# GB Optimist Fishing Rodeo 5/19 & 5/20



## PHROGG (Apr 19, 2009)

*:thumbsup: Gulf Breeze Optimist Club--37th Annual Family Fishing Rodeo--MAY-- 19th SAT & 20th SUN , Shoreline Park, Gulf Breeze. 5AM SAT - 5PM SUN.*

*Get $20 TICKET & BOOKLET FROM Gulf Breeze Bait & Tackle, Hot Spots, Outrcast, Tight Lines, Dizzy Lizzy & Half Hitch in Navarre. You must register there before Friday Close of business.*

*Kids under ten (10) fish free with a paid registered adult.:thumbup:*


----------



## dangermon (Nov 20, 2007)

Thanks PHROGG. This is an awesome tournament for kids and adults. Looking forward to it again this year! All the money goes to a good cause helping our youth benefit in our area. Also, thanks for adding ladyfish, bonita, and non-red snapper to the categories.


----------



## Butcherpen (Oct 8, 2007)

*Eligible Species*

Do you have a list of fish in the prize category?


----------



## Fido (Oct 28, 2007)

Picked up a rodeo book at the tackle shop. *Wow - there are 21 categories!*

Amberjack
Blue FIsh
Bonito
Croaker
Dolphin
Flounder
Grouper
Kiing Mac
Lady Fish
Ling-Cobia
Pompano
Redfish
Sheepshead
Snapper
Spanish Mac
Speckled Trout
Trigger
Tuna
Wahoo
White Trout
Whiting

Plus pinfish for kids under 6.


----------



## Redneckracoon (Jun 8, 2011)

i was thinking about entering but I am limited to beaches and maybe if im lucky the pier or a boat :001_unsure:


----------



## Fido (Oct 28, 2007)

That'll work. I remember a few years ago someine caught the winning Spanish from the bridge and wound up winning $1,000.00 in the grand prise drawing


----------



## Redneckracoon (Jun 8, 2011)

well the piers are on fire right now in destin but what about here? i havent heard anything lately and how is the junegrass?


----------



## Fido (Oct 28, 2007)

Don't forget you can fish the Pensacola Bay Fishing Bridge free during the Rodeo (as long as you have a Rodeo entry ticket). See page 38 of the rodeo booklet.


----------



## Redneckracoon (Jun 8, 2011)

got a ticket (they were giving them out at my school) and im leaving for peaks point and daylight with some freashdead so wish me some luck! :thumbup:


----------



## splitcoasts (Jul 13, 2011)

Can anyone give an update on the leader board as of the end of the first day. Inshore species preferred, trying to get an idea what to fish for tomorrow.

thanks


----------



## Flatspro (Oct 3, 2007)

Wirelessly posted

Flounder and redfish update please!


----------



## Duke S (Nov 26, 2011)

Wow, in all the years I've helped out with this tournament, This was one of the best. Scales were busy from the open to close both days, nice fish came in! I think all the categories had at least one entry.


----------

Target pointing material
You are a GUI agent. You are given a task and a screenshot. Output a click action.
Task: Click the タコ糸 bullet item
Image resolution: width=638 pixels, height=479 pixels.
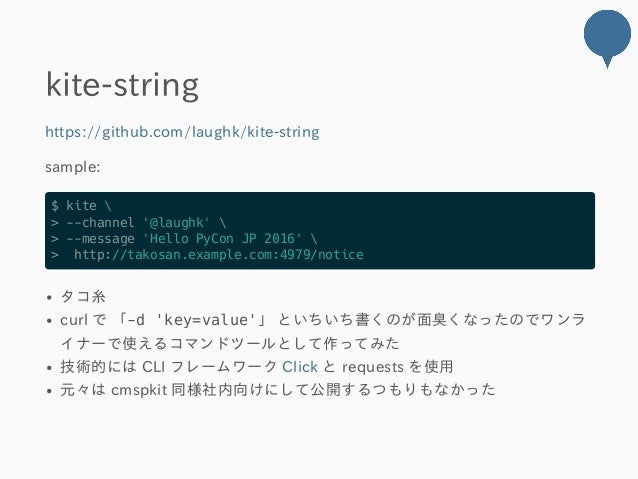tap(83, 297)
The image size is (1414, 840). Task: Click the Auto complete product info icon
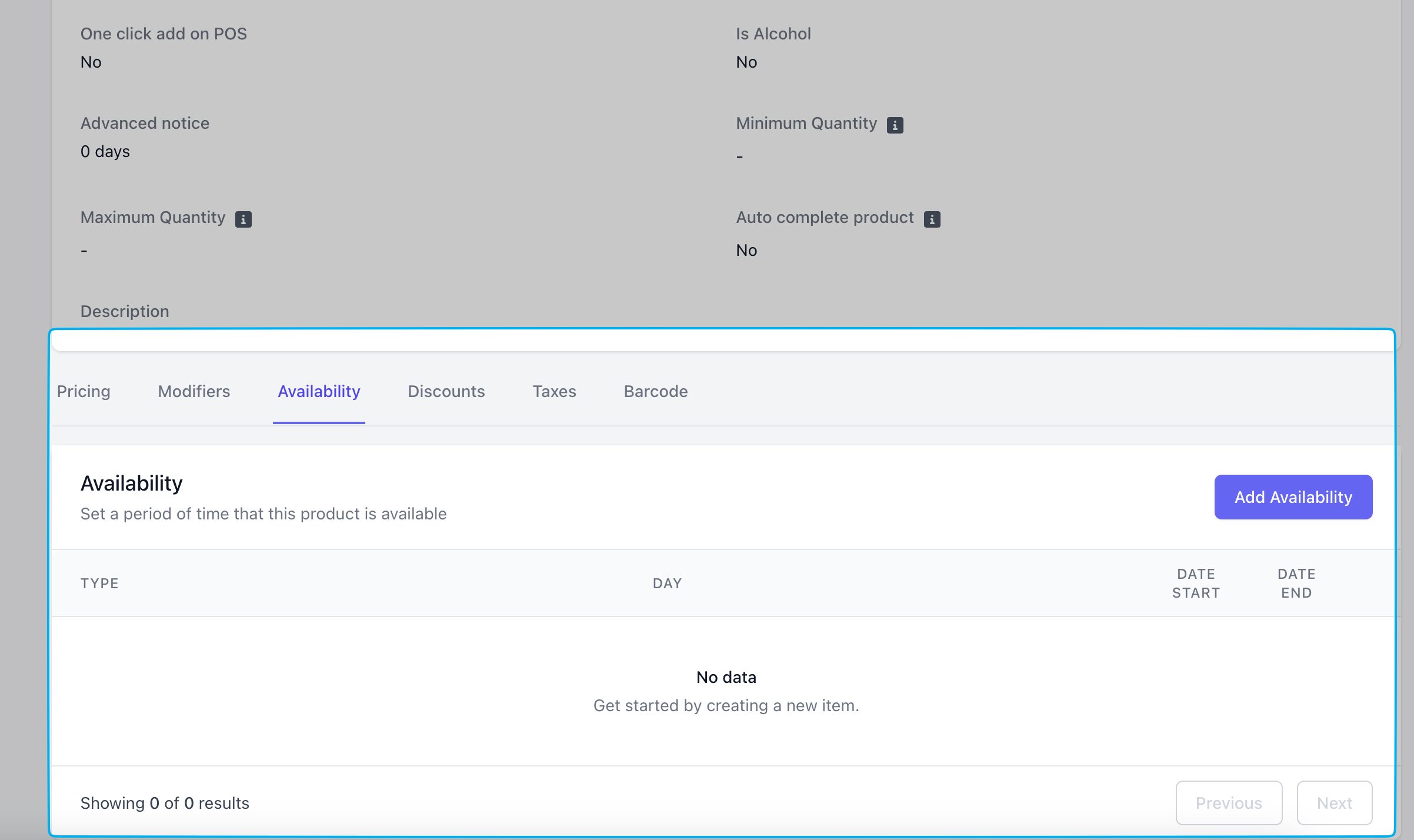pyautogui.click(x=932, y=219)
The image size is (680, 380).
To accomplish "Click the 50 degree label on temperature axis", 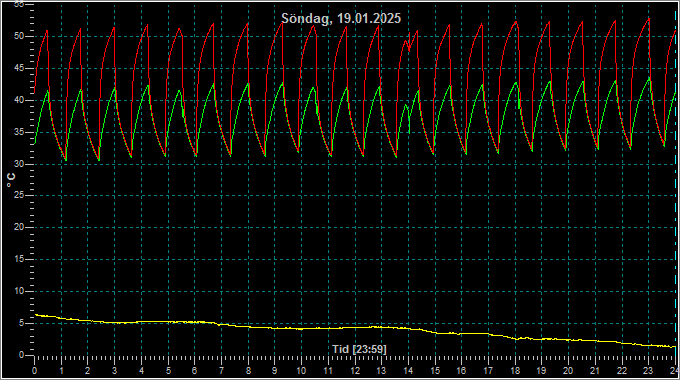I will [x=19, y=36].
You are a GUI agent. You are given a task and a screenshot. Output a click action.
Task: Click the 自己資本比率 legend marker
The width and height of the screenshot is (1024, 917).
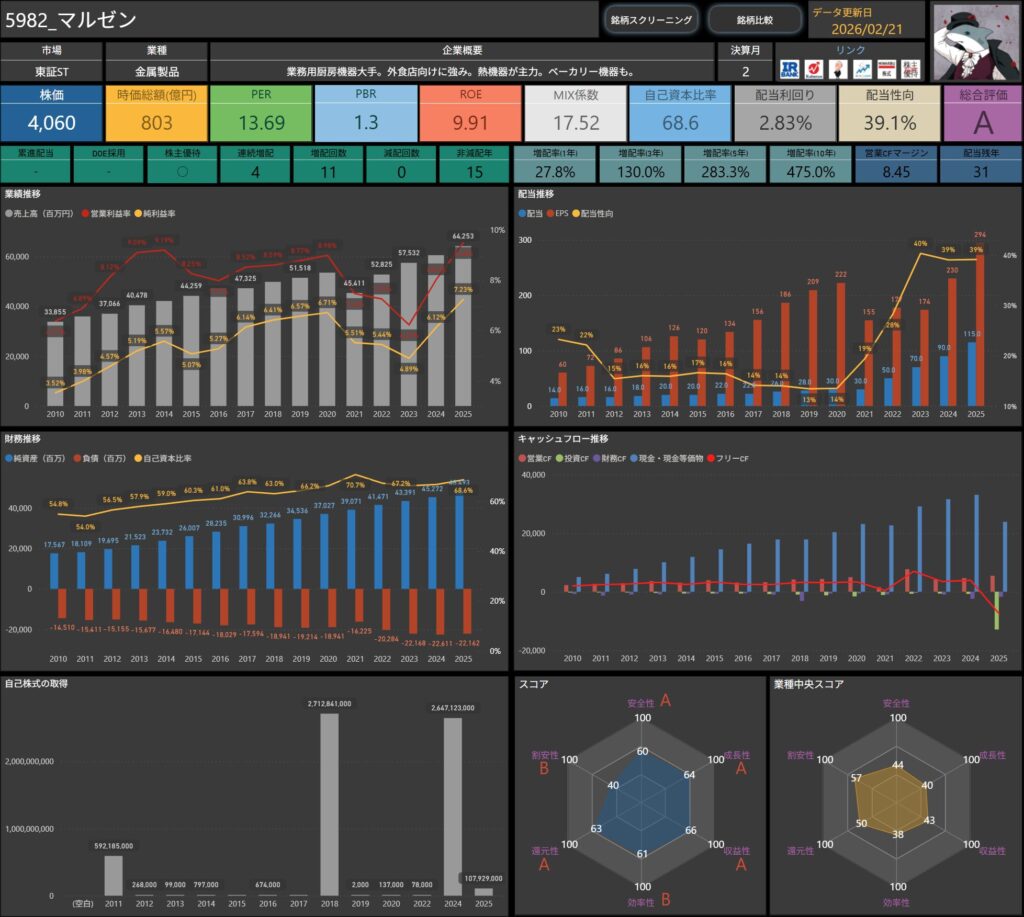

Tasks to carry out ▸
[A] Set down the stretch of the fishing rodeo thread from "## PHROGG (Apr" through "(Nov 20, 2007)" word for word.
[B] Name each user who posts in the fishing rodeo thread, listing every username once.
Rely only on the fishing rodeo thread and nothing else.

Worked answers ▸
[A]
## PHROGG (Apr 19, 2009)

*:thumbsup: Gulf Breeze Optimist Club--37th Annual Family Fishing Rodeo--MAY-- 19th SAT & 20th SUN , Shoreline Park, Gulf Breeze. 5AM SAT - 5PM SUN.*

*Get $20 TICKET & BOOKLET FROM Gulf Breeze Bait & Tackle, Hot Spots, Outrcast, Tight Lines, Dizzy Lizzy & Half Hitch in Navarre. You must register there before Friday Close of business.*

*Kids under ten (10) fish free with a paid registered adult.:thumbup:*


----------



## dangermon (Nov 20, 2007)

[B] PHROGG, dangermon, Butcherpen, Fido, Redneckracoon, splitcoasts, Flatspro, Duke S